Add pyca 3rd-party CI tenant

This is a separate tenant for pyca 3rd party CI testing/wheel building/etc. pyca want to keep their configuration in their project, but are not gated by Zuul. This opens a small window for job name conflicts or other config errors that may affect more than just the project making the mistake. Keeping things in a separate tenant means our main projects will not be affected. It also gives us a place to have a separate trusted repository so we have a home for things like uploading with API keys should we need to.

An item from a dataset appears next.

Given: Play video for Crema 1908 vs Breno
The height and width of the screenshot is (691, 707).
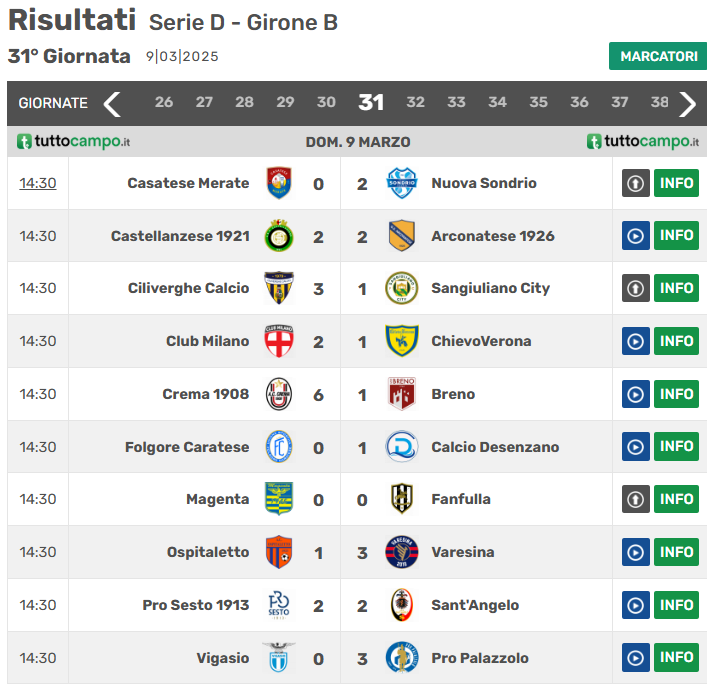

Change-Id: I99759f107aaa99e87ddbe83eea462ff725d949ee
2020-07-27 10:55:49 +10:00 · 2020-07-27 10:55:49 +10:00 · 05014b6b3d
commit 05014b6b3d
parent 2079fa61cd
1 changed files with 23 additions and 0 deletions
--- a/zuul/main.yaml
+++ b/zuul/main.yaml
@ -1642,3 +1642,26 @@
        untrusted-projects:
          - include: []
            projects: *googlesource_projects
+
+# 3rd party CI for Python Cryptographic Authority
+# https://github.com/pyca
+- tenant:
+    name: pyca
+    max-nodes-per-job: 1
+    report-build-page: true
+    source:
+      gerrit:
+        config-projects:
+          - pyca/project-config
+          # Only use jobs and secrets from this repo, we do not want
+          # the project definition.
+          - opendev/base-jobs:
+              include:
+                - job
+                - secret
+                - nodeset
+        untrusted-projects:
+          - zuul/zuul-jobs
+      github:
+        untrusted-projects:
+          - pyca/cryptography